_THE PROBLEM_
What is needed is an exact copy of all the lines below.

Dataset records
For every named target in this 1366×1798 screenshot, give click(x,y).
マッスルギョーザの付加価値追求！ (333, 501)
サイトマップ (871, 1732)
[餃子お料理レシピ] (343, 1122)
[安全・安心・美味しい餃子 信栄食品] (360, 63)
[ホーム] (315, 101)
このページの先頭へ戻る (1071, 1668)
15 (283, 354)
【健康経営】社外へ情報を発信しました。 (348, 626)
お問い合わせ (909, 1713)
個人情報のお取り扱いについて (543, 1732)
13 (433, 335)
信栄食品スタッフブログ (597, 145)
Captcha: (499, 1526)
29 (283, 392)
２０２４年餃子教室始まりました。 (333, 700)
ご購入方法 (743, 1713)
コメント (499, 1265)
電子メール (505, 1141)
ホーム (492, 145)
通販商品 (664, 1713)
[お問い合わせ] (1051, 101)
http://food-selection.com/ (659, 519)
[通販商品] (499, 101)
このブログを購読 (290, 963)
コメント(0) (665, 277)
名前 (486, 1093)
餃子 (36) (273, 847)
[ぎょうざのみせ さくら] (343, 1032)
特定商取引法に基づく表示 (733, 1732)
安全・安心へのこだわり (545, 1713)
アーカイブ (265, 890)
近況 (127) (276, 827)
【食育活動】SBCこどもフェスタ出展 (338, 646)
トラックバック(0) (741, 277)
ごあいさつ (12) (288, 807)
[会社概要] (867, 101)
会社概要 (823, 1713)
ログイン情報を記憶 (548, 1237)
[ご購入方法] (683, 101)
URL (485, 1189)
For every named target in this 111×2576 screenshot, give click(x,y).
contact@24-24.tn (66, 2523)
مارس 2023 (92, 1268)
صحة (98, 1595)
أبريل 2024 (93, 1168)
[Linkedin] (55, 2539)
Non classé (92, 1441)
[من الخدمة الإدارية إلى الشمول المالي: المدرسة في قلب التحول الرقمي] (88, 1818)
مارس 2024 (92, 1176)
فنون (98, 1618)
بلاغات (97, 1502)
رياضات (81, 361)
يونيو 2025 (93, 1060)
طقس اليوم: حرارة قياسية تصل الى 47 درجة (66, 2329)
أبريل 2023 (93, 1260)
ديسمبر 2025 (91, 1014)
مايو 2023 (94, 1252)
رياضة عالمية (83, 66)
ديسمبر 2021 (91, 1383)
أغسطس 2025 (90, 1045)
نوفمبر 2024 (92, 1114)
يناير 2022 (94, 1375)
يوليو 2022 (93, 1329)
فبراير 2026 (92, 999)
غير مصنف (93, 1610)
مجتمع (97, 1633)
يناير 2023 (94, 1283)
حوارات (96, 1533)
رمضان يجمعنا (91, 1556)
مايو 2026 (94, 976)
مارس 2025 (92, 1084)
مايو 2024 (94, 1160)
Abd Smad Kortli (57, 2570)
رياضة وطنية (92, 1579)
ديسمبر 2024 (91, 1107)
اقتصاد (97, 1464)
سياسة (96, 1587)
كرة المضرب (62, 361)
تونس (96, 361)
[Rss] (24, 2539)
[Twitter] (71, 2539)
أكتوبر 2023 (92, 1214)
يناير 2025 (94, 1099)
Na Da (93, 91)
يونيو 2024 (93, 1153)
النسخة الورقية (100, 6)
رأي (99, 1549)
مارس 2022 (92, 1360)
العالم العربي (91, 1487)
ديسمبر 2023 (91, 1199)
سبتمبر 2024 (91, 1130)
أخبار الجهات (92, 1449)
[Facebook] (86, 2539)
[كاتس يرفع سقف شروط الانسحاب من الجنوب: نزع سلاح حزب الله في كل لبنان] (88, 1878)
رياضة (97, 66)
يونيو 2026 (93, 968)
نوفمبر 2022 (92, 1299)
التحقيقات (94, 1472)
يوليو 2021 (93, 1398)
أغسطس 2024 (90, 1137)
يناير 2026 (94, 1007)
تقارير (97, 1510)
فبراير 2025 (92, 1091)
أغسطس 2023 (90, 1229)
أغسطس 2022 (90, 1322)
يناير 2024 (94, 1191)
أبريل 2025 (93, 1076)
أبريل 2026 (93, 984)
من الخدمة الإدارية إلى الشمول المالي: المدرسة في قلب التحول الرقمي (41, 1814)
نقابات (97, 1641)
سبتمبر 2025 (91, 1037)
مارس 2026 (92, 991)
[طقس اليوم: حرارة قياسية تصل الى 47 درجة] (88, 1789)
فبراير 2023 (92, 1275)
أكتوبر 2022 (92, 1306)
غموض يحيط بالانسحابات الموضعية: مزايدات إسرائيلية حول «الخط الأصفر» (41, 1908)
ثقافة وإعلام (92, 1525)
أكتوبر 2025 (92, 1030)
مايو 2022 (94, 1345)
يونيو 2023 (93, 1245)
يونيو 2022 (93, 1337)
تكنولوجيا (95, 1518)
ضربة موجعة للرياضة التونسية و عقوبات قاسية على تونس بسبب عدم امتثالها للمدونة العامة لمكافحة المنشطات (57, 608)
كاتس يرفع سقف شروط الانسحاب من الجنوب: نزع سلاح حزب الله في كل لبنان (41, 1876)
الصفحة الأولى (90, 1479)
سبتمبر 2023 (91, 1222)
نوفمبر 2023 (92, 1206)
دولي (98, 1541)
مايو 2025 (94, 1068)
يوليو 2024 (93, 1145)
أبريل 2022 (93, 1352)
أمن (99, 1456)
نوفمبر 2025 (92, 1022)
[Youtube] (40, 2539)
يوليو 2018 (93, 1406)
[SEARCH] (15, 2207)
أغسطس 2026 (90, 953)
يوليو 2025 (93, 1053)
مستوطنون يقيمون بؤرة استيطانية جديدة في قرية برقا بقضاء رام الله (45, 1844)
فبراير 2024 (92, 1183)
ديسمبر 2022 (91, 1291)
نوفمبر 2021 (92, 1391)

_ANSWER BELOW_
For every named target in this 1366×1798 screenshot, give click(x,y).
マッスルギョーザの付加価値追求！ (333, 501)
サイトマップ (871, 1732)
[餃子お料理レシピ] (343, 1122)
[安全・安心・美味しい餃子 信栄食品] (360, 63)
[ホーム] (315, 101)
このページの先頭へ戻る (1071, 1668)
15 (283, 354)
【健康経営】社外へ情報を発信しました。 (348, 626)
お問い合わせ (909, 1713)
個人情報のお取り扱いについて (543, 1732)
13 (433, 335)
信栄食品スタッフブログ (597, 145)
Captcha: (499, 1526)
29 (283, 392)
２０２４年餃子教室始まりました。 (333, 700)
ご購入方法 (743, 1713)
コメント (499, 1265)
電子メール (505, 1141)
ホーム (492, 145)
通販商品 (664, 1713)
[お問い合わせ] (1051, 101)
http://food-selection.com/ (659, 519)
[通販商品] (499, 101)
このブログを購読 (290, 963)
コメント(0) (665, 277)
名前 (486, 1093)
餃子 (36) (273, 847)
[ぎょうざのみせ さくら] (343, 1032)
特定商取引法に基づく表示 (733, 1732)
安全・安心へのこだわり (545, 1713)
アーカイブ (265, 890)
近況 (127) (276, 827)
【食育活動】SBCこどもフェスタ出展 (338, 646)
トラックバック(0) (741, 277)
ごあいさつ (12) (288, 807)
[会社概要] (867, 101)
会社概要 (823, 1713)
ログイン情報を記憶 (548, 1237)
[ご購入方法] (683, 101)
URL (485, 1189)
For every named target in this 111×2576 screenshot, give click(x,y).
contact@24-24.tn (66, 2523)
مارس 2023 (92, 1268)
صحة (98, 1595)
أبريل 2024 (93, 1168)
[Linkedin] (55, 2539)
Non classé (92, 1441)
[من الخدمة الإدارية إلى الشمول المالي: المدرسة في قلب التحول الرقمي] (88, 1818)
مارس 2024 (92, 1176)
فنون (98, 1618)
بلاغات (97, 1502)
رياضات (81, 361)
يونيو 2025 (93, 1060)
طقس اليوم: حرارة قياسية تصل الى 47 درجة (66, 2329)
أبريل 2023 (93, 1260)
ديسمبر 2025 (91, 1014)
مايو 2023 (94, 1252)
رياضة عالمية (83, 66)
ديسمبر 2021 (91, 1383)
أغسطس 2025 (90, 1045)
نوفمبر 2024 (92, 1114)
يناير 2022 (94, 1375)
يوليو 2022 (93, 1329)
فبراير 2026 (92, 999)
غير مصنف (93, 1610)
مجتمع (97, 1633)
يناير 2023 (94, 1283)
حوارات (96, 1533)
رمضان يجمعنا (91, 1556)
مايو 2026 (94, 976)
مارس 2025 (92, 1084)
مايو 2024 (94, 1160)
Abd Smad Kortli (57, 2570)
رياضة وطنية (92, 1579)
ديسمبر 2024 (91, 1107)
اقتصاد (97, 1464)
سياسة (96, 1587)
كرة المضرب (62, 361)
تونس (96, 361)
[Rss] (24, 2539)
[Twitter] (71, 2539)
أكتوبر 2023 (92, 1214)
يناير 2025 (94, 1099)
Na Da (93, 91)
يونيو 2024 (93, 1153)
النسخة الورقية (100, 6)
رأي (99, 1549)
مارس 2022 (92, 1360)
العالم العربي (91, 1487)
ديسمبر 2023 (91, 1199)
سبتمبر 2024 (91, 1130)
أخبار الجهات (92, 1449)
[Facebook] (86, 2539)
[كاتس يرفع سقف شروط الانسحاب من الجنوب: نزع سلاح حزب الله في كل لبنان] (88, 1878)
رياضة (97, 66)
يونيو 2026 (93, 968)
نوفمبر 2022 (92, 1299)
التحقيقات (94, 1472)
يوليو 2021 (93, 1398)
أغسطس 2024 (90, 1137)
يناير 2026 (94, 1007)
تقارير (97, 1510)
فبراير 2025 (92, 1091)
أغسطس 2023 (90, 1229)
أغسطس 2022 (90, 1322)
يناير 2024 (94, 1191)
أبريل 2025 (93, 1076)
أبريل 2026 (93, 984)
من الخدمة الإدارية إلى الشمول المالي: المدرسة في قلب التحول الرقمي (41, 1814)
نقابات (97, 1641)
سبتمبر 2025 (91, 1037)
مارس 2026 (92, 991)
[طقس اليوم: حرارة قياسية تصل الى 47 درجة] (88, 1789)
فبراير 2023 (92, 1275)
أكتوبر 2022 (92, 1306)
غموض يحيط بالانسحابات الموضعية: مزايدات إسرائيلية حول «الخط الأصفر» (41, 1908)
ثقافة وإعلام (92, 1525)
أكتوبر 2025 (92, 1030)
مايو 2022 (94, 1345)
يونيو 2023 (93, 1245)
يونيو 2022 (93, 1337)
تكنولوجيا (95, 1518)
ضربة موجعة للرياضة التونسية و عقوبات قاسية على تونس بسبب عدم امتثالها للمدونة العامة لمكافحة المنشطات (57, 608)
كاتس يرفع سقف شروط الانسحاب من الجنوب: نزع سلاح حزب الله في كل لبنان (41, 1876)
الصفحة الأولى (90, 1479)
سبتمبر 2023 (91, 1222)
نوفمبر 2023 (92, 1206)
دولي (98, 1541)
مايو 2025 (94, 1068)
يوليو 2024 (93, 1145)
أبريل 2022 (93, 1352)
أمن (99, 1456)
نوفمبر 2025 (92, 1022)
[Youtube] (40, 2539)
يوليو 2018 (93, 1406)
[SEARCH] (15, 2207)
أغسطس 2026 (90, 953)
يوليو 2025 (93, 1053)
مستوطنون يقيمون بؤرة استيطانية جديدة في قرية برقا بقضاء رام الله (45, 1844)
فبراير 2024 (92, 1183)
ديسمبر 2022 (91, 1291)
نوفمبر 2021 (92, 1391)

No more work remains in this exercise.